The use of weather radars to detect and distinguish between different biological patterns greatly improves our understanding of aeroecology and its consequences for our lives. Importantly, it allows us to quantify passerine bird migration at different scales. Yet, no algorithm to detect soaring bird flocks in weather radar is available, precluding our ability to study this type of migration over large spatial scales.
We developed the first automatic algorithm for detecting the migration of flocks of soaring birds, an important bio‐flow phenomenon involving many millions of birds that travel across large spatial extents, with implications for risk of bird‐aircraft collisions. The algorithm was developed with a deep learning network for semantic segmentation using U‐Net architecture. We tested several models with different weather radar products and with image sequences for flock movement identification.
The best model includes the radial velocity product and a sequence of two previous images.
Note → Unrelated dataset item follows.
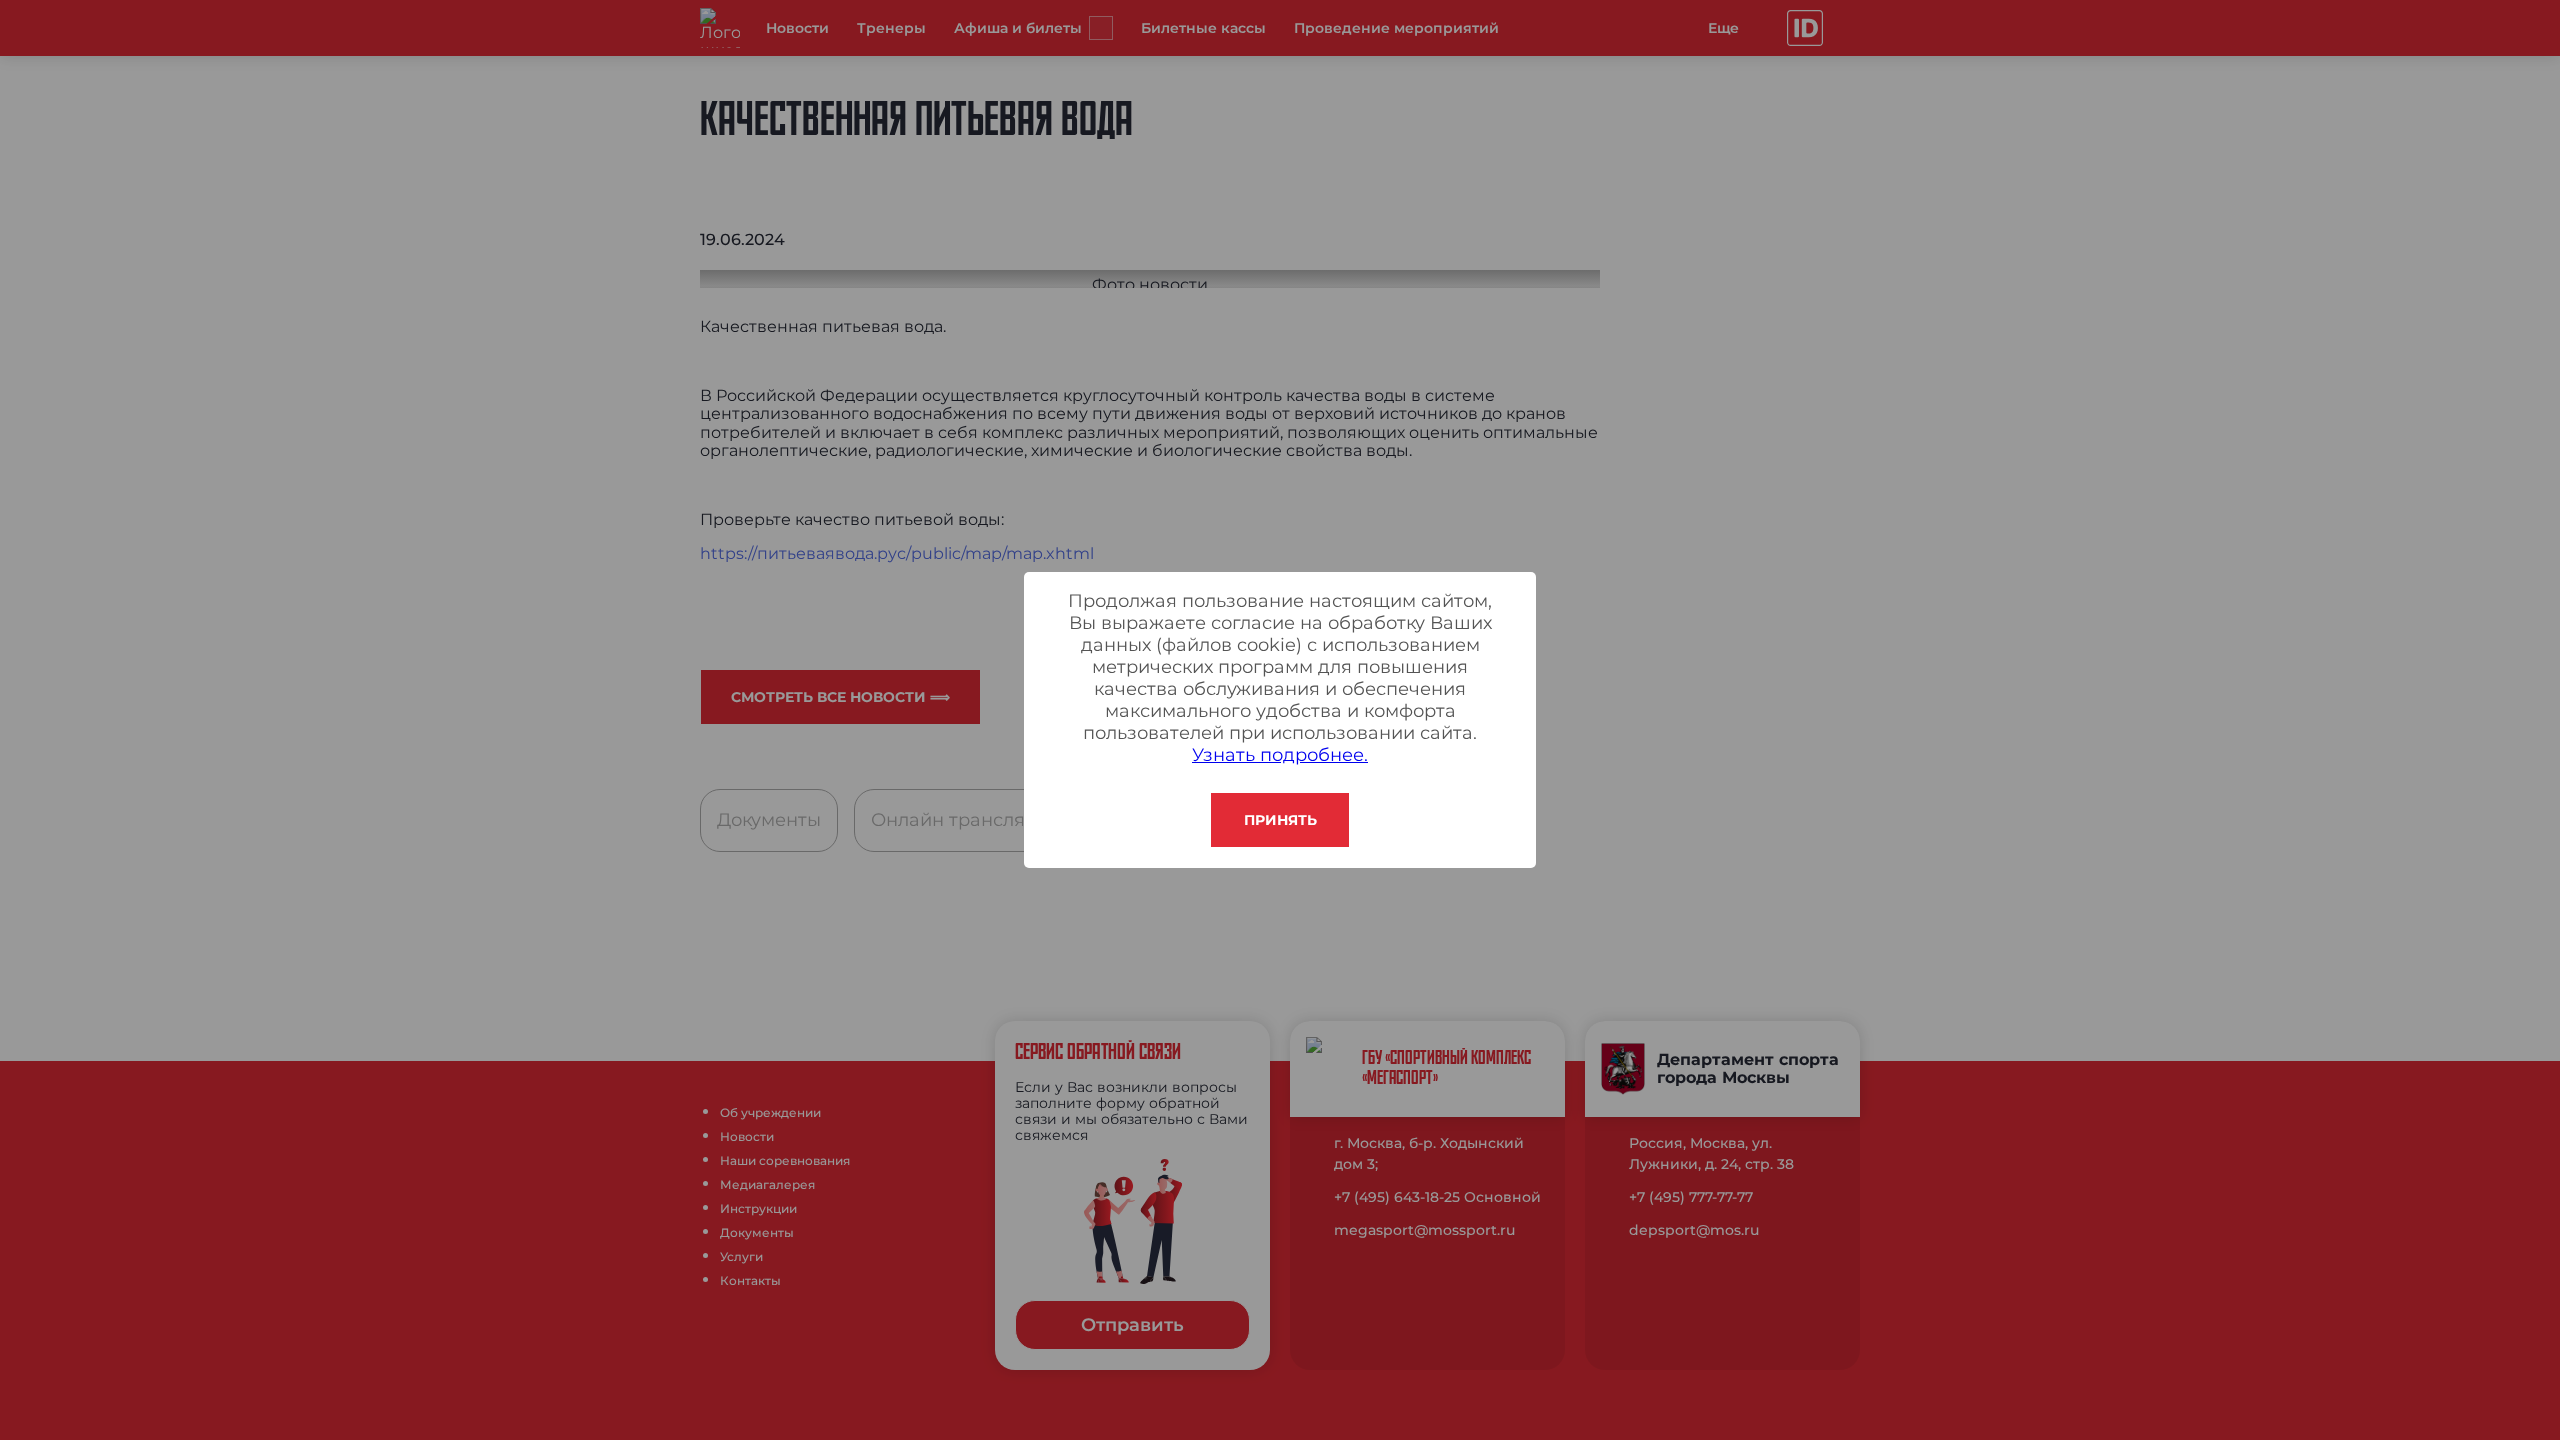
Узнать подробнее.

It identifies 93% of soaring bird flocks that were tagged by a human on the radar image, with a false discovery of less than 20%.
Large birds such as those detected by the algorithm pose a serious risk for flight safety of civilian and military transportation and therefore the application of this algorithm can substantially reduce bird‐strikes, leading to reduced financial losses and threats to human lives. In addition, it can help overcome one of the main challenges in the study of bird migration by automatically and continuously detecting flocks of large birds over wide spatial scales without the need to equip the birds with tracking devices, unravelling the abundance, timing, spatial flyways, seasonal trends and influences of environmental conditions on the migration of bird flocks.